Положительные аспекты такой теории искусства заключаются в ее простоте и ясности, в стремлении объяснить природу вещей, не прибегая к иррациональному и демоническому объяснению художественного акта. Однако в аристотелистско-томистской теории искусства отсутствует более богатое по своему содержанию понятие художественного вымысла, игры воображения (даже если его механизмы можно объяснить, исходя из упомянутых философских оснований) и осознание того факта, что процесс создания произведения искусства (даже если он обильно питается интеллектуальными познаниями и ремесленной сноровкой) все-таки является процессом многотрудного сообразования этого произведения с его идеей, когда не конкретное делание следует за разумом, постигающим идею, но разум постигает ее в момент творческого действия. Каким образом искусство, эта интеллектуальная сила, запечатлевает идею в материи? - спрашивает Жильсон (1958, р. 119). Интеллект ничего не запечатлевает. В понимании аристотеликов процесс художественного творчества не является стихийным, не создает ничего самобытного и неповторимого, практически не знает субъективности и действенности художественного акта.

4. Интуиция и чувство

С появлением рыцарства такая основополагающая ценность, как средневековая kalokagathia (единство благого и прекрасного) начинает все больше и больше дрейфовать в сторону эстетики. Примером тому является «Роман о Розе», а также куртуазная любовь. Эстетические ценности, обретающие стилизованность принципы жизни по законам красоты, становятся принципами социальными. Средоточием общественной и артистической жизни теперь становится женщина: в литературу вторгается женское начало, не признававшееся суровой феодальной эпохой. В связи с этим подчеркивается значимость чувства, и поэзия из объективного делания превращается в субъективное изъяснение. Если романтизм очень решительно пересмотрел представление о Средневековье, совершенно исказив при этом историческую перспективу, то это произошло потому, что в нем он усмотрел зарождение эстетики чувства и счел Средние века эпохой формирования новой чувствительности неутоленной страсти, которая в конечном итоге делает поэзию выражением бесконечного.

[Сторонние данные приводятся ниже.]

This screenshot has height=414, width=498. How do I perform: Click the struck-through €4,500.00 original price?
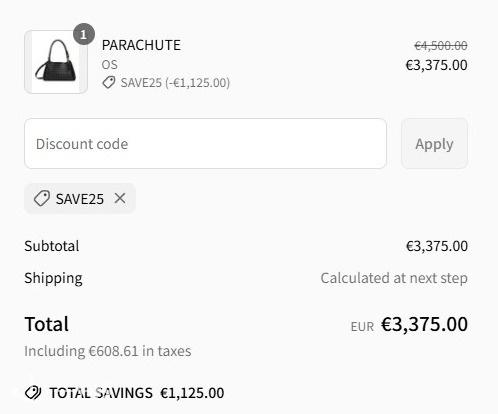click(441, 46)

Схоластическая теория искусства мало что могла противопоставить подобному брожению. С самого начала оказавшись неспособной дать объяснение изящным искусствам, она могла, в лучшем случае, обосновать дидактическое искусство, в котором четкое, готовое знание превращается в назидательный урок. Однако, когда поэт начинает ощущать, что он пишет то, что ему подсказывает любовь в его душе, речь все же идет (с учетом строго философского понимания «Amore») o новой трактовке творческого воображения и неизбежной отсылке к миру страстей и переживаний, что предваряет эстетическую чувствительность Нового времени, а может быть, и все постигшее ее разочарования.

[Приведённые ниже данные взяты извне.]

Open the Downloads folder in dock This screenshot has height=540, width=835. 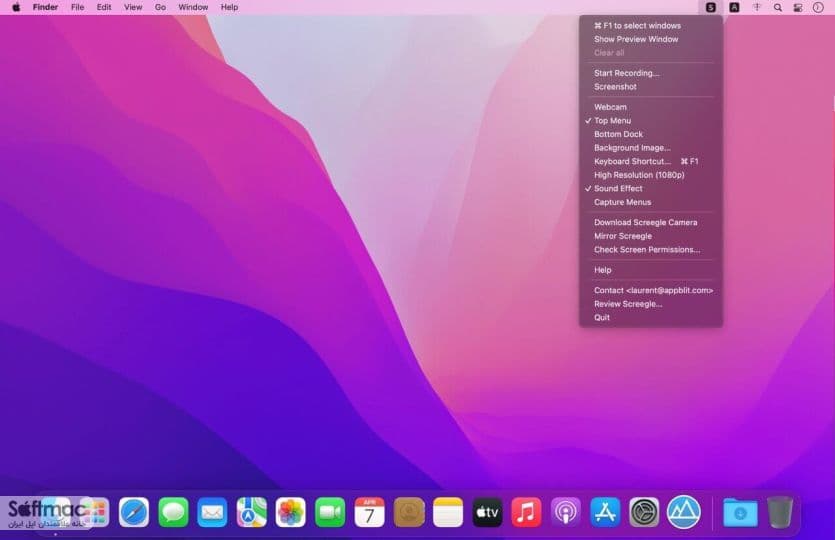(x=740, y=512)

Единственными, кто мог бы дать новой поэзии стимул к разговору об идее, чувстве, интуиции, являются мистики. Вообще-то мистика находит себе прибежище в других областях душевной деятельности; однако именно в ее категориях можно отыскать начатки будущей эстетики вдохновения и интуиции. Подобно тому как учение об идее было возможно только в платонической традиции, эстетика ясно выраженного чувства в зародыше содержится во францисканском постулате относительно примата воли и любви. Поэтому когда св. Бонавентура прозревает в сокровенных глубинах души правила и требования числового равенства (aequalitas numerosa), он подсказывает будущей эстетике, оперирующей понятиями вдохновения и идеи, путь к определению внутреннего образа.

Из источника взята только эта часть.